Static Finite Element Modeling for Sensor Design and Processing of an Individually Contacted Laterally Bent Piezoelectric Nanowire

摘要

We report on the static finite element simulations of the representative elementary pixel of an arrayed force-sensing device. Our goal is to provide quantified guidelines for adjusting pixel geometry and tuning technological parameters in a view to on-chip device fabrication, according to the targeted device performance or usage. The force sensitive pixel consists of an individual piezoelectric nanowire (NW), selectively grown on a material stack representative of the targeted process, and with side electrodes. The model takes into account the full pixel environment but makes the assumption of purely insulating materials (no free charges). We found that the piezopotential collection factor was strongly dependent on the stack characteristics.
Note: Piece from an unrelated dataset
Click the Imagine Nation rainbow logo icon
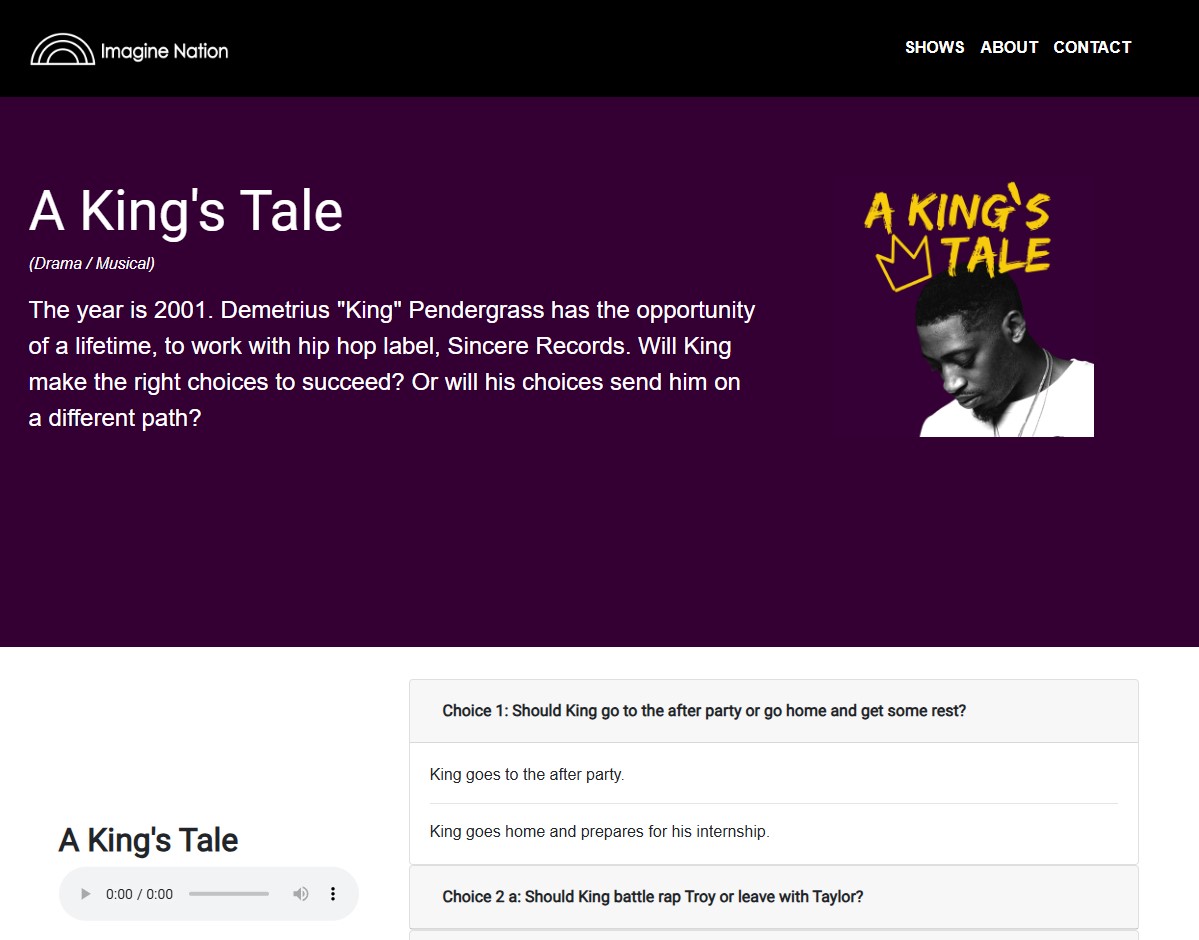This screenshot has width=1199, height=940. point(62,50)
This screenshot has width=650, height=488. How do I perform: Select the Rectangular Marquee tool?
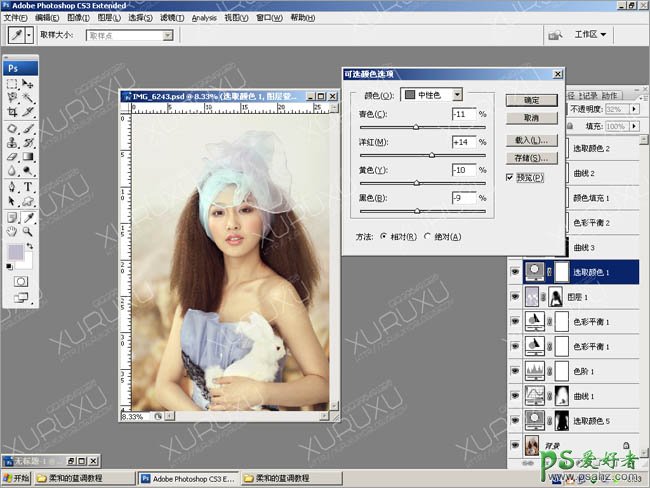click(x=12, y=85)
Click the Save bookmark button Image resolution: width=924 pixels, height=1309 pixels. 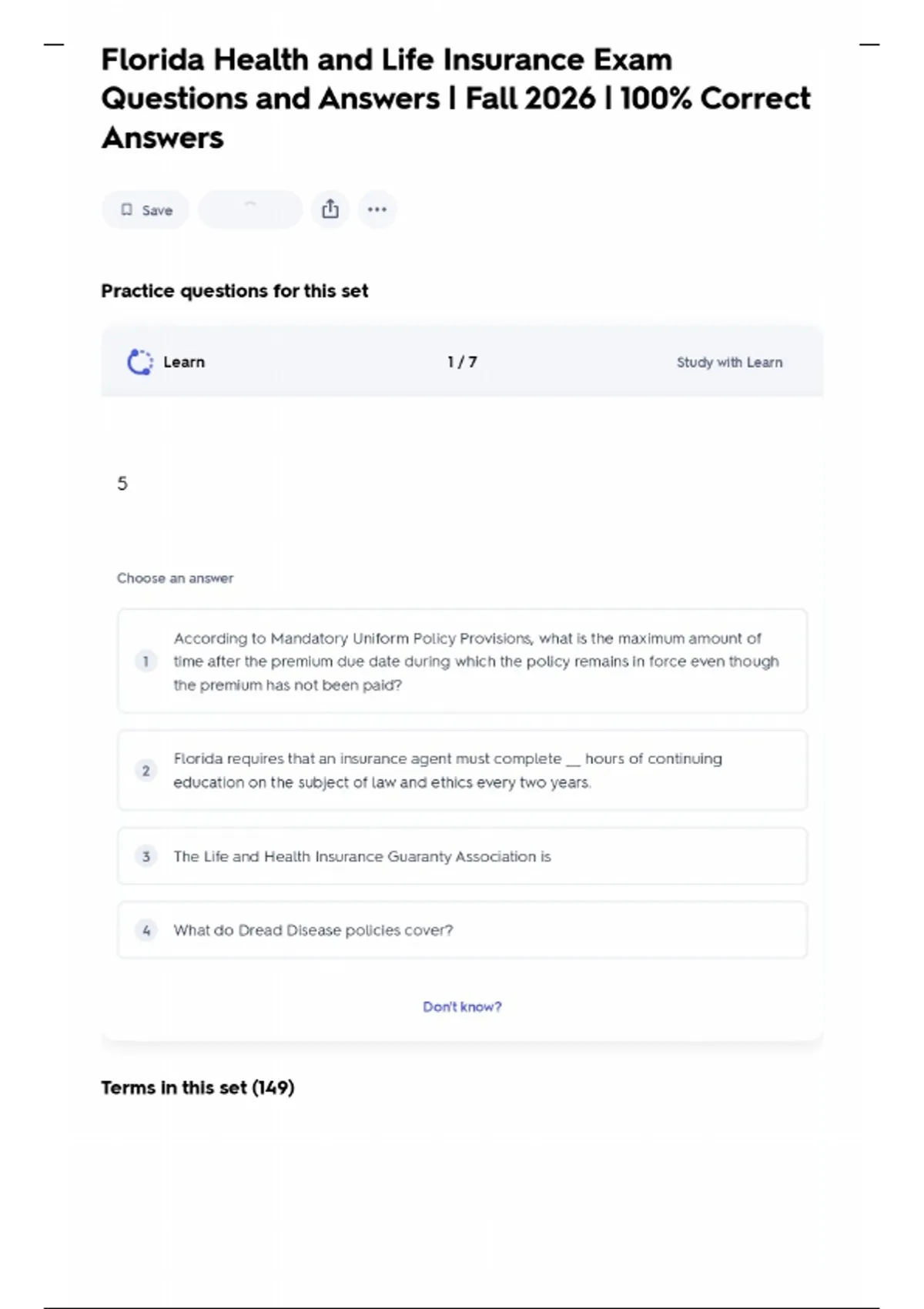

A 69% collection factor was obtained when a 5-nm-thick growth-seeding ZnO layer was introduced directly below the NW. We also simulated micro-fabrication related defects, such as the loss of physical contact between the NW and the electrodes, and found that the collection factor dropped to 33% for a 3 nm gap before stabilizing. Our results provide important guidelines for the optimization of the overall sensor response and calibration, with resulting constraints on NW growth conditions and substrate patterning, as well as collected data dispersion sources for posttreatment purposes.